[SciPy-User] Pylab - standard packages
Fri Sep 21 15:57:11 CDT 2012
On Fri, Sep 21, 2012 at 4:38 PM, Fernando Perez <firstname.lastname@example.org> wrote:
> Warning: what follows is a highly opinionated, completely biased post.
> I'll be using a 'we' that refers to the IPython developers because
> the credit for much of what I talk about goes to the whole team, but
> ultimately the rant is my responsibility, so flame me if need be.
> I think it's important to address directly the question of the IPython
> notebook. I realize that not everybody uses it, and it has some extra
> dependencies (though they are really easy ones to satisfy). But I
> also think it's an important discussion that goes to the question of
> whether we simply are trying to play catch-up what matlab/R-Rstudio
> offer, or to be truly forward-looking and rethink how scientific
> computing will be done for the coming decade. Needless to say, I have
> little interest in the former and am putting all my energy into the
> latter: if it were otherwise, I'd been contributing to Octave for the
> last 10 years instead.
> My argument, in short: we should consider *some* notebook-type tool as
> a first-class citizen of this effort, for the simple reason that such
> an approach is one whose time has come.
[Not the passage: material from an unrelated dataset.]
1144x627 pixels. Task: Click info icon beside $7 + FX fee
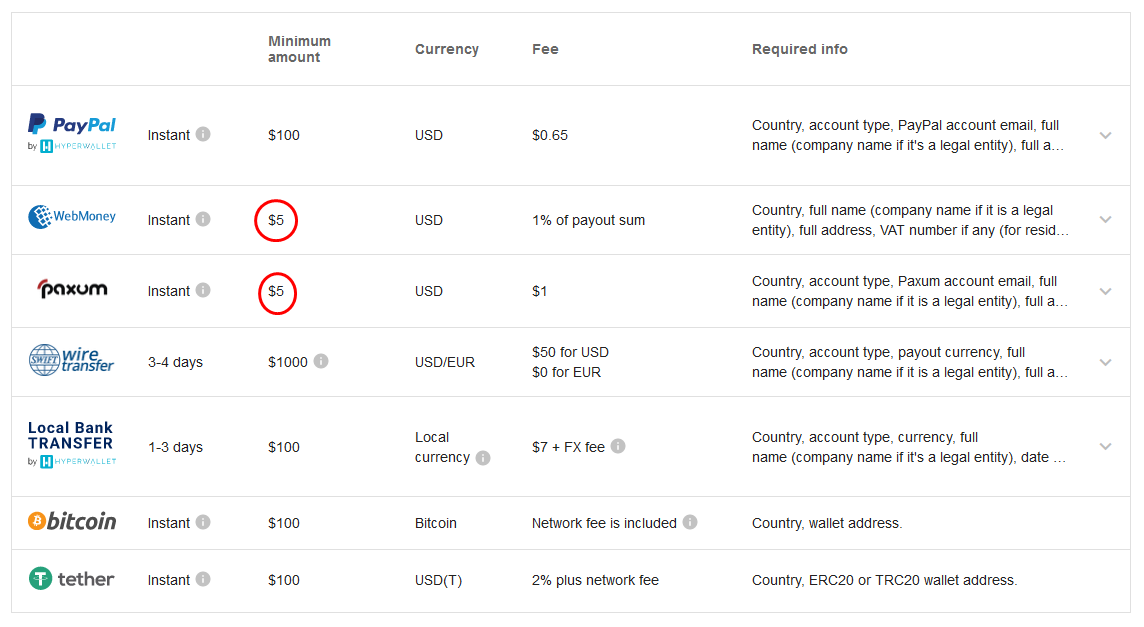pyautogui.click(x=618, y=446)
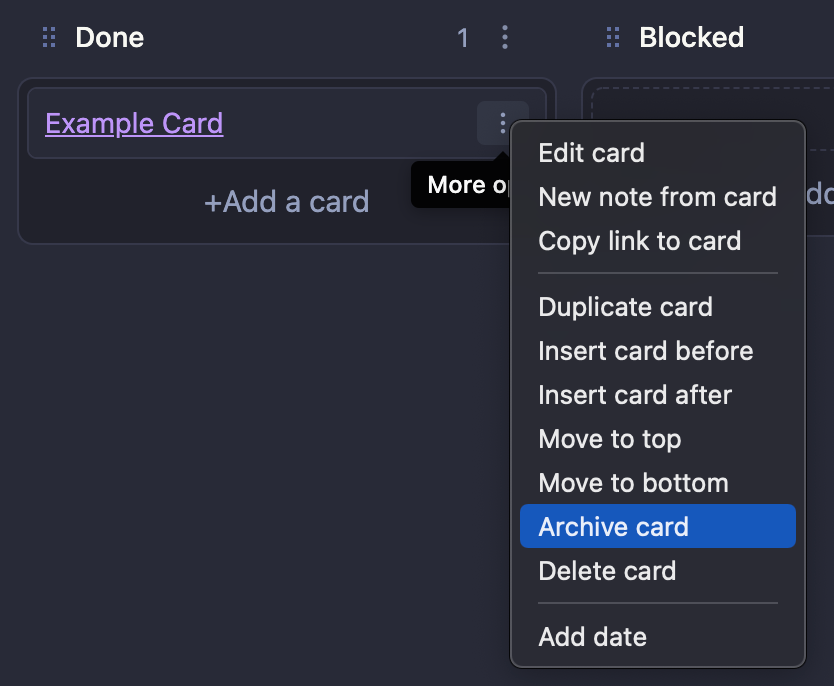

A notebook environment is the
> only tool that truly tackles in an integrated manner the problem that
> we've been referring to as the 'lifecycle of a scientific idea'
> Context: all disciplines are becoming intensely computational, the
> need for real-time collaboration on live computational analysis is
> great, the pressures for moving towards truly reusable, reproducible
> work are coming from multiple angles (major journals, funding
> agencies, ...), we need a much smoother transition between analysis
> codes and publications, and we need better ways to share our analysis
> work over the internet, for education and for archival purposes.
> Having a good IDE is a really important point, and my hat is off to
> the stellar work the Spyder team has done (and coincidentally, another
> Colombian physicist, Carlos Córdoba, is leading the charge on the
> spyder/ipython integration work) . But to be blunt, a matlab-style
> IDE does not tackle the important questions above in any meaningful
> In the last decade's worth of the pylab world (using our new moniker
> in its intended fashion), we've certainly taken inspiration from the
> major systems out there, but it has always been that: *inspiration*,
> never simple copying:
> - John Hunter's brilliance with matplotlib was not so much to copy the
> high-level API and look/feel of plot windows to ease the transition
> from matlab. It was to rethink the question of what a plotting
> library should be, abstracting over GUI toolkits and an elegant OO
> architecture underneath the familiar scripting interface.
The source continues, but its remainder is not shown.